■ STATED PROBLEM
Could you return every one of the rows below verbatim, leaving out the pictures?

■ SUPPLIED DATA
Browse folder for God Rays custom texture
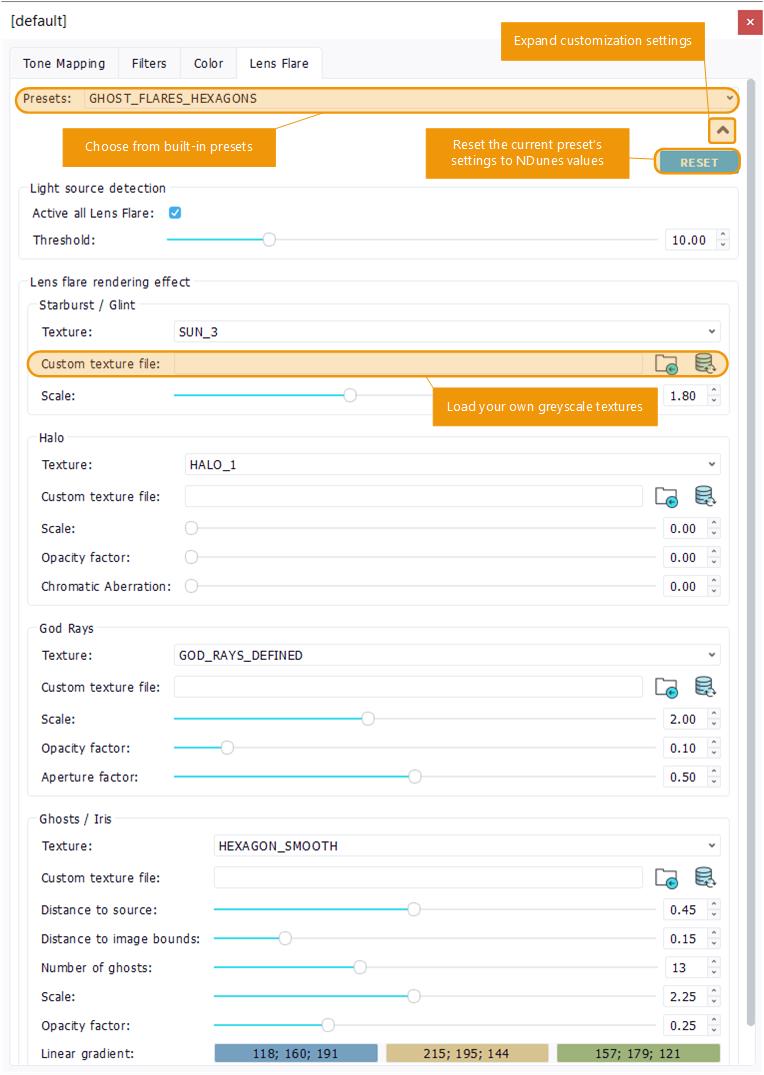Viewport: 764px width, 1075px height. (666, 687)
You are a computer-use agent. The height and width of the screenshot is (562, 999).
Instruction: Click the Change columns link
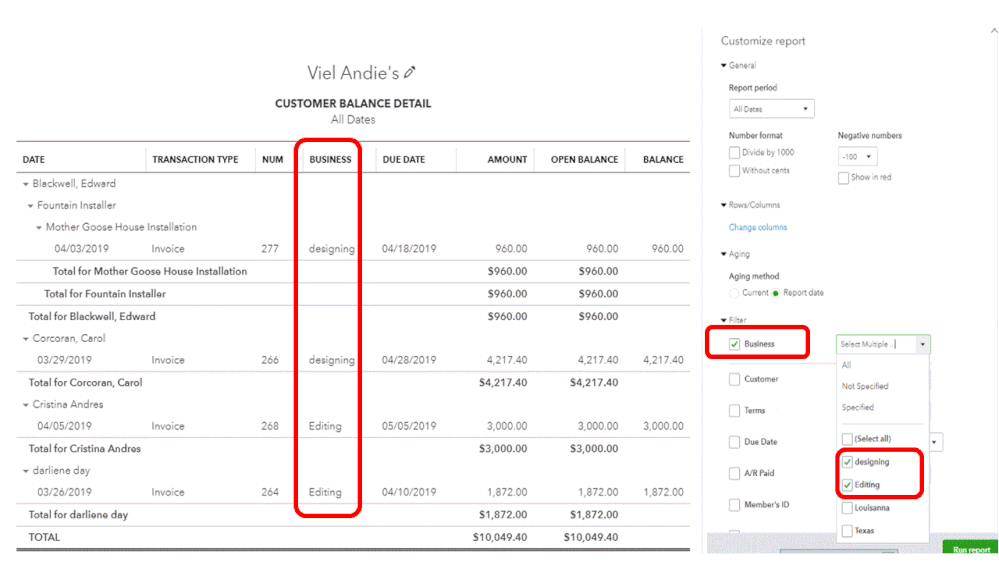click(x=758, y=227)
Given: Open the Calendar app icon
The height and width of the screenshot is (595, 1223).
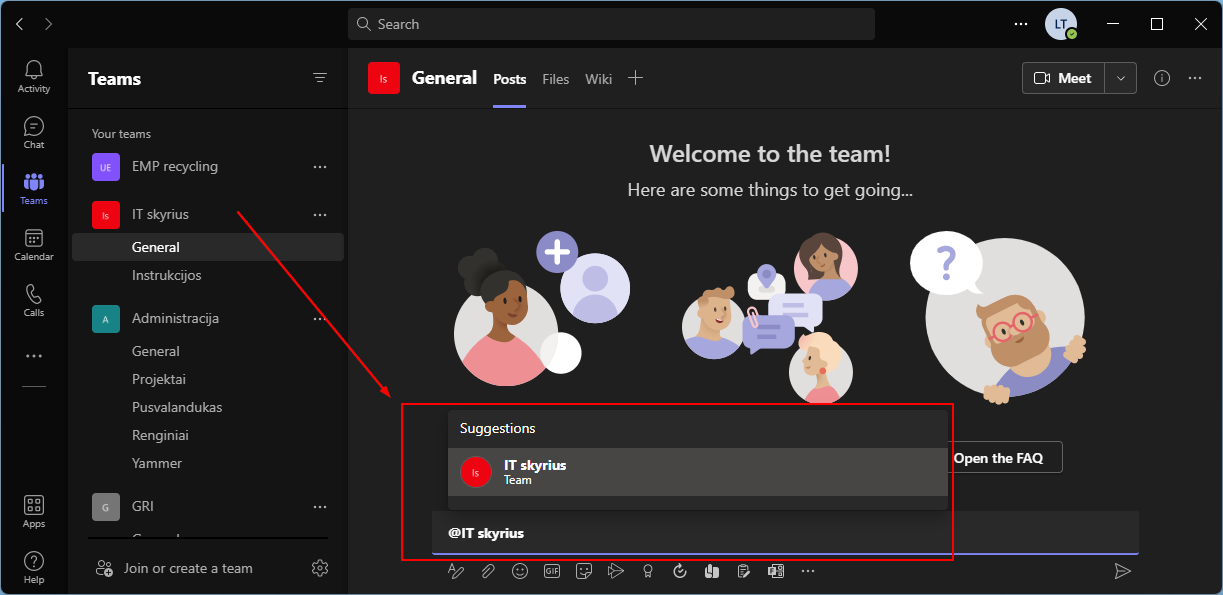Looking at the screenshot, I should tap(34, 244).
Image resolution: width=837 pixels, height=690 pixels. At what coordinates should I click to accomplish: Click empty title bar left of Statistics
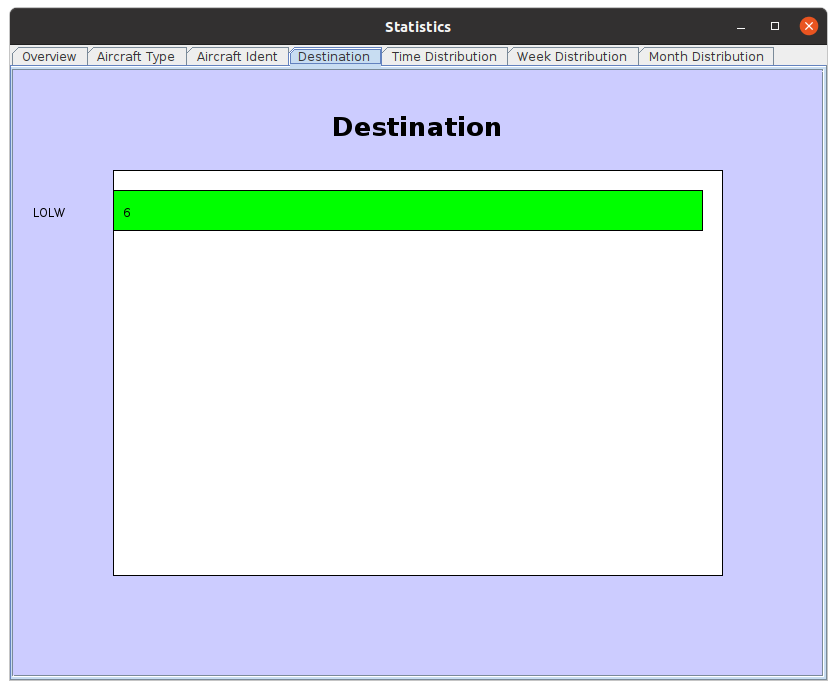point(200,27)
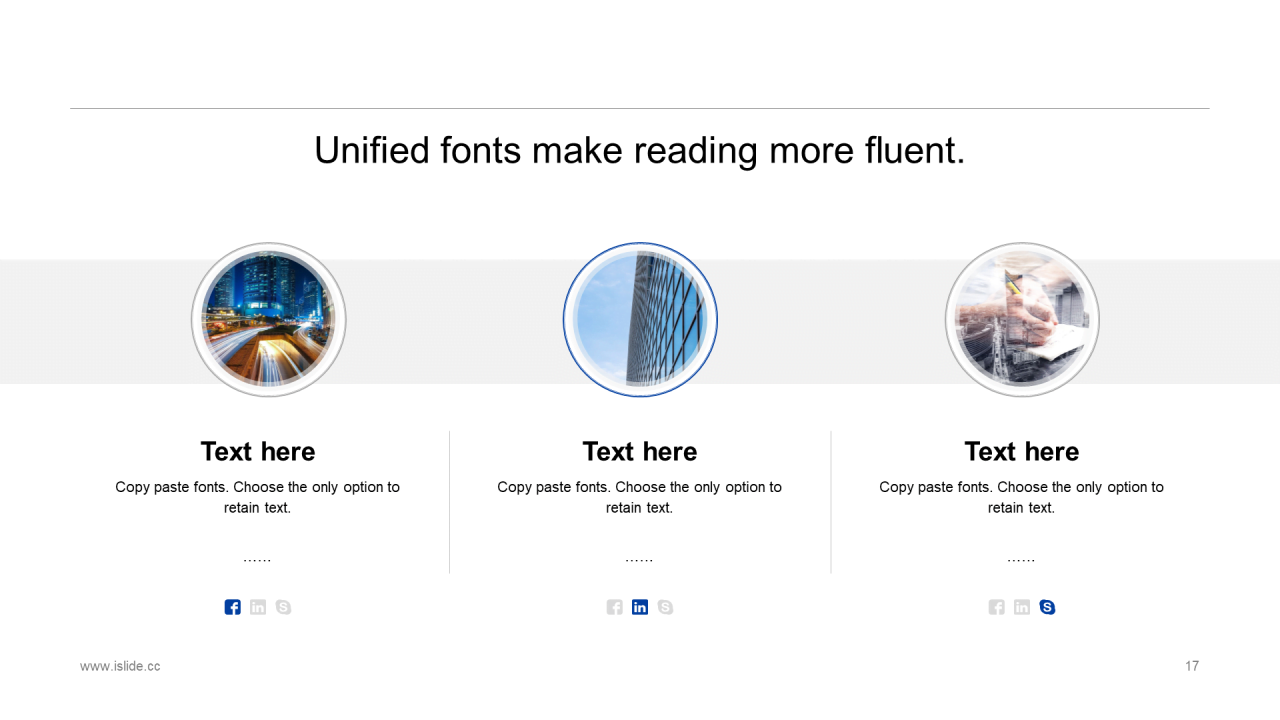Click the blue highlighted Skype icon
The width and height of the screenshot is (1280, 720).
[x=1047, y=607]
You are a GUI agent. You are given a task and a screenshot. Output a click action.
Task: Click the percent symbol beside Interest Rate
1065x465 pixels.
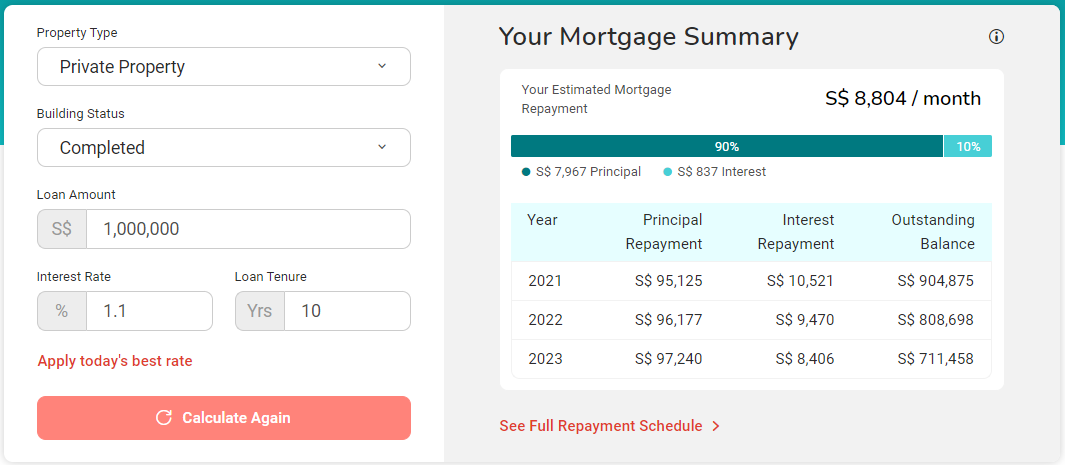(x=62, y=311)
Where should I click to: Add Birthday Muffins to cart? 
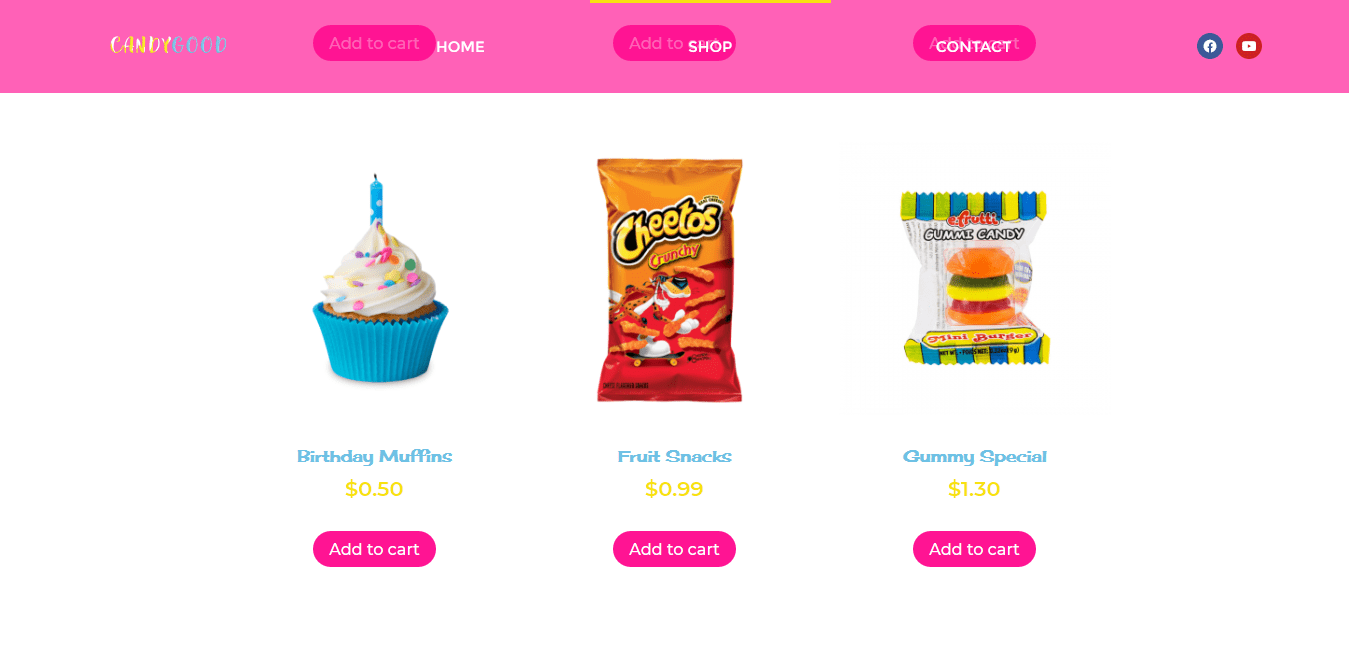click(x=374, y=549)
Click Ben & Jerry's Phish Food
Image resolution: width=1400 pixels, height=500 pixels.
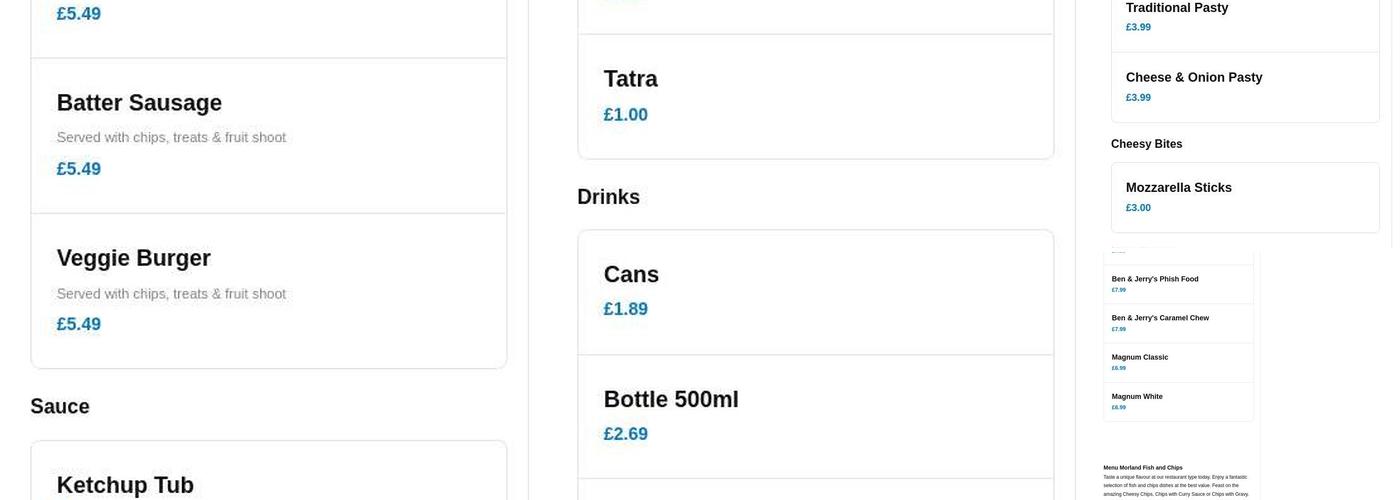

■ EXERCISE ANSWER
Browse folder for God Rays custom texture
Viewport: 764px width, 1075px height. (666, 687)
You are a computer-use agent. The height and width of the screenshot is (562, 999).
Instruction: Click the Change columns link
click(x=758, y=227)
Given: Open the Calendar app icon
The height and width of the screenshot is (595, 1223).
Looking at the screenshot, I should tap(34, 244).
Image resolution: width=837 pixels, height=690 pixels. At what coordinates should I click to accomplish: Click empty title bar left of Statistics
point(200,27)
Click the blue highlighted Skype icon
The width and height of the screenshot is (1280, 720).
[x=1047, y=607]
You are a GUI agent. You are given a task and a screenshot. Output a click action.
Task: Click the percent symbol beside Interest Rate
1065x465 pixels.
(x=62, y=311)
Where should I click to: Add Birthday Muffins to cart? 
click(x=374, y=549)
Click Ben & Jerry's Phish Food
Image resolution: width=1400 pixels, height=500 pixels.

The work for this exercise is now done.